The Second Sudanese war rocked the eastern African continent from 1983 until a peace treaty was signed in 2005. The war cost millions of people their lives and displaced even more. The final resolution of this civil war was the secession of South Sudan from Sudan in July, 2011. While there is a lot of complicated history to this conflict and these troubled countries (ethnic, religious, and economic strife), for our purposes today I will focus on the conflict over the countries’ oil wealth.
As the graphic illustrates (courtesy of ECOS), the majority of oil fields are situated in the southern part of the country. While the oil rich land existed in the south, the owners of the land and the political and military leaders of the country are in the northern part of the country. The northern land owners would use the southern residents for cheap (slave) labor. Along with the freedom from their Northern oppressors, Southern residents hoped the establishment of a South Sudan would give them an economic future that was better than their past.
In the year since the referendum and ultimate secession, the issue over oil rights has not been resolved. The north continues to desire the world that once was and is not prepared to give up their oil wealth. The battle over the oil fields has become a chess match and the pawns continue to be the South Sudanese people. As reported by Reuters, there are “thousands of southerners still trapped in legal limbo on the northern side of the border.” The displaced are South Sudanese people who “were left without any valid papers after a deadline passed for them to apply for Sudanese citizenship.” Until this mess is cleared up, they can’t go home.
After two decades of civil war and a regime of forced labor that predates that by more decades, the People of South Sudan have had enough. The South Sudanese capital of Juba shut down its output of roughly 350,000 barrels a day in January. The country leaders want “to reach a deal to set up a demilitarized border zone before oil exports can resume.” They are seeking protection from their aggressors from the north.
In the midst of this negotiation enters the U.N. Security Council (UNSC).
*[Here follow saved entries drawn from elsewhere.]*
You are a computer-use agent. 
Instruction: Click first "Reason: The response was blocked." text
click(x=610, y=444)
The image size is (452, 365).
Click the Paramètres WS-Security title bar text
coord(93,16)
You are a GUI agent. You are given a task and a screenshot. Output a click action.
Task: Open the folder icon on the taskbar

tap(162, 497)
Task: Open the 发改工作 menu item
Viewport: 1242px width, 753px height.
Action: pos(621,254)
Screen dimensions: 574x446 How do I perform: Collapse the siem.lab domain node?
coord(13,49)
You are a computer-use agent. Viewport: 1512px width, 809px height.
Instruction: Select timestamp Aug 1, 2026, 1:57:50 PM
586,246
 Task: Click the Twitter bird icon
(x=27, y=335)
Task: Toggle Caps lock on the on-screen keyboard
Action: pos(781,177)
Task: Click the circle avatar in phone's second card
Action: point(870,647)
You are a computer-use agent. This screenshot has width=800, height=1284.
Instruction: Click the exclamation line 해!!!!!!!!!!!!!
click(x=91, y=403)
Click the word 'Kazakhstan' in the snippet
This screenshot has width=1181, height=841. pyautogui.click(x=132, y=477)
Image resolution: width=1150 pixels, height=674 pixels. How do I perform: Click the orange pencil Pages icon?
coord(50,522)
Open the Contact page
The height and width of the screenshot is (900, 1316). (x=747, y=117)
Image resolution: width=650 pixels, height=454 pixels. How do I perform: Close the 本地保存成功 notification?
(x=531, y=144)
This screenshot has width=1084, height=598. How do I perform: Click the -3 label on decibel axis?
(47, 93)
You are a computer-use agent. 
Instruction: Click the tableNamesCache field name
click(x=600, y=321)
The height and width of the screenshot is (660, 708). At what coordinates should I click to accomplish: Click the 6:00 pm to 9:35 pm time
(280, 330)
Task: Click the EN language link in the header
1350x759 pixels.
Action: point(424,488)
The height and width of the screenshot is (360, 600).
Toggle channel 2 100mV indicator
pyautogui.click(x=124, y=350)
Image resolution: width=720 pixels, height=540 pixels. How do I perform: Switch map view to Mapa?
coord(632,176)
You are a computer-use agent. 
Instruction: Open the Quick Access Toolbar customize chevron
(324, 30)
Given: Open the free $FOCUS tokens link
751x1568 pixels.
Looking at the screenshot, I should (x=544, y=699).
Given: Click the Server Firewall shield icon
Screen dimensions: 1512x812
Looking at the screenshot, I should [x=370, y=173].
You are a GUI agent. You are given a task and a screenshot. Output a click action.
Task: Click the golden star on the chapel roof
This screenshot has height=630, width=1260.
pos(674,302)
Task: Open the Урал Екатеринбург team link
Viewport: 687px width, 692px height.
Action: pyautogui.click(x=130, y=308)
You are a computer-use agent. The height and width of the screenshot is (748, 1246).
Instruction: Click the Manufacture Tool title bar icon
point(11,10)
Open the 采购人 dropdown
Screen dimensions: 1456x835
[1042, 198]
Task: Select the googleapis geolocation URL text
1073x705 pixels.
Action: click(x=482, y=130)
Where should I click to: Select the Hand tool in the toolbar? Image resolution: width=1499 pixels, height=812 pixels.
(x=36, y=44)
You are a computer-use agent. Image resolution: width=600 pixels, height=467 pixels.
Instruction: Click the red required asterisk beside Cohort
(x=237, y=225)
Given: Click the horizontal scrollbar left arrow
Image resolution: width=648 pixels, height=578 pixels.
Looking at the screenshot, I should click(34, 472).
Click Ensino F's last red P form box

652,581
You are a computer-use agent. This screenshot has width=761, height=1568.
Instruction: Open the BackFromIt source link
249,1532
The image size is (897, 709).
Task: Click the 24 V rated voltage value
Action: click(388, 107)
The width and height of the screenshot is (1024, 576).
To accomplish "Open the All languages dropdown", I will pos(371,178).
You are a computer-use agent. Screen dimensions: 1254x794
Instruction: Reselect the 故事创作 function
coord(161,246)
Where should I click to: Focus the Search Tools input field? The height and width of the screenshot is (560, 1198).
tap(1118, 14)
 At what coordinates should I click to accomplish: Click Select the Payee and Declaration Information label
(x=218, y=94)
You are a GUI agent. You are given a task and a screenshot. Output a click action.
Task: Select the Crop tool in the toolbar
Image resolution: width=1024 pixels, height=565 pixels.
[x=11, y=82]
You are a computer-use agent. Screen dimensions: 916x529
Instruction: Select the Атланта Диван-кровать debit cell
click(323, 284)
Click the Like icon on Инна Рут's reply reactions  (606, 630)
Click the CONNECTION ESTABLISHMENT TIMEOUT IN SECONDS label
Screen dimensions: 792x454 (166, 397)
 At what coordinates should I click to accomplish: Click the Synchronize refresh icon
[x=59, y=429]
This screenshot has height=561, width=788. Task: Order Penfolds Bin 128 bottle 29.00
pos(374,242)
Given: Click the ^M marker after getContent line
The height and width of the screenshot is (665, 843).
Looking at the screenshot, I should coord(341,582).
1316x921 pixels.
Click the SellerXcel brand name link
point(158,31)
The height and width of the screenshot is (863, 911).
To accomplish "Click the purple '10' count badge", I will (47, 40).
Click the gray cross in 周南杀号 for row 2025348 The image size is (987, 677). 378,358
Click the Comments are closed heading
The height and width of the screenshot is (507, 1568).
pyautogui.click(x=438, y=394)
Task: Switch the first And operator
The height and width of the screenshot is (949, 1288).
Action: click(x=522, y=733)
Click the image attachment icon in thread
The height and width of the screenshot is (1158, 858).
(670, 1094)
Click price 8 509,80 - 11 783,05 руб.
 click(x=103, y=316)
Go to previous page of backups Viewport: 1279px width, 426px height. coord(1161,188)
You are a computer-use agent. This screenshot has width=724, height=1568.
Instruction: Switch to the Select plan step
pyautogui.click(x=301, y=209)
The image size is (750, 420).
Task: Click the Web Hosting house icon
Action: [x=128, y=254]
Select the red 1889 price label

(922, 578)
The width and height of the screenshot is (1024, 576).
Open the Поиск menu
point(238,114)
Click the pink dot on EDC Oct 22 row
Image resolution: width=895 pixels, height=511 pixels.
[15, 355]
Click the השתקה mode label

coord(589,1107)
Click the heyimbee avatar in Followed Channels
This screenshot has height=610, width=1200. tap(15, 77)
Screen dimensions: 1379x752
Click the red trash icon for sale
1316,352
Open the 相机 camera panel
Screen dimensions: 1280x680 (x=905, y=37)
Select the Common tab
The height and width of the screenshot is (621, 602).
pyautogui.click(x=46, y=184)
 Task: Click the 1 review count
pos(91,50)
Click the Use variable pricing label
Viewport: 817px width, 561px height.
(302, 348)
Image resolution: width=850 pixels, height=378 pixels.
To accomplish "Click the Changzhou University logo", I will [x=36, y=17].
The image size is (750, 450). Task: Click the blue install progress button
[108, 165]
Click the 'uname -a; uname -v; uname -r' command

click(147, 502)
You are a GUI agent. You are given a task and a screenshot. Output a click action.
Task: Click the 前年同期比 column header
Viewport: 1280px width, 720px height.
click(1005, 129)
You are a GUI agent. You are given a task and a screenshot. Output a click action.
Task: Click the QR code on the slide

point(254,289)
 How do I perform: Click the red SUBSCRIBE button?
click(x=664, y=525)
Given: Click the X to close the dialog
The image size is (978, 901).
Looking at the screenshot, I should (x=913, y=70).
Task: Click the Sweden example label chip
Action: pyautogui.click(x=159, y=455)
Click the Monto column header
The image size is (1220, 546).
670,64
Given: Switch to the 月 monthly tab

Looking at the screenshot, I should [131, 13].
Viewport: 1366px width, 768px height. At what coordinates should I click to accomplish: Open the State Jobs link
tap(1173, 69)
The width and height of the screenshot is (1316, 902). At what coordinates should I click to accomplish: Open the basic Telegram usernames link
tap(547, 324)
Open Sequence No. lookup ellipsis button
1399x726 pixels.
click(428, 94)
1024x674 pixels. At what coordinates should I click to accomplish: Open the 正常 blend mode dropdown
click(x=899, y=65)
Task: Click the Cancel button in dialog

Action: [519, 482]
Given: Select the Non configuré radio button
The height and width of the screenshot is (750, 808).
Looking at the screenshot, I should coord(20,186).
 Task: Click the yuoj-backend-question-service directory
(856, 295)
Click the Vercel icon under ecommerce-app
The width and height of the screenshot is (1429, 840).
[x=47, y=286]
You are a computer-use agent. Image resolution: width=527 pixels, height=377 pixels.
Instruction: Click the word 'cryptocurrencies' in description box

They want in on this game of chess. On August 31, the UNSC “urged Sudan and South Sudan to expedite and finalize their oil agreement and other related financial arrangements to pave the way for immediate resumption of oil production and transportation.” While the UNSC may have a valid basis for advising South Sudan to restart exports on an industry that represents “98% of the South Sudan’s annual budget,” the move seems to me to smack of unnecessary paternalism.
Would the UNSC read a statement into the record to stop a strike at an Indian steel mill or a German auto plant where workers are complaining about unsafe working conditions or low pay? Is this move to influence a domestic economic decision within the UNSC’s mandate? Has the U.N., once again, overstepped its authority?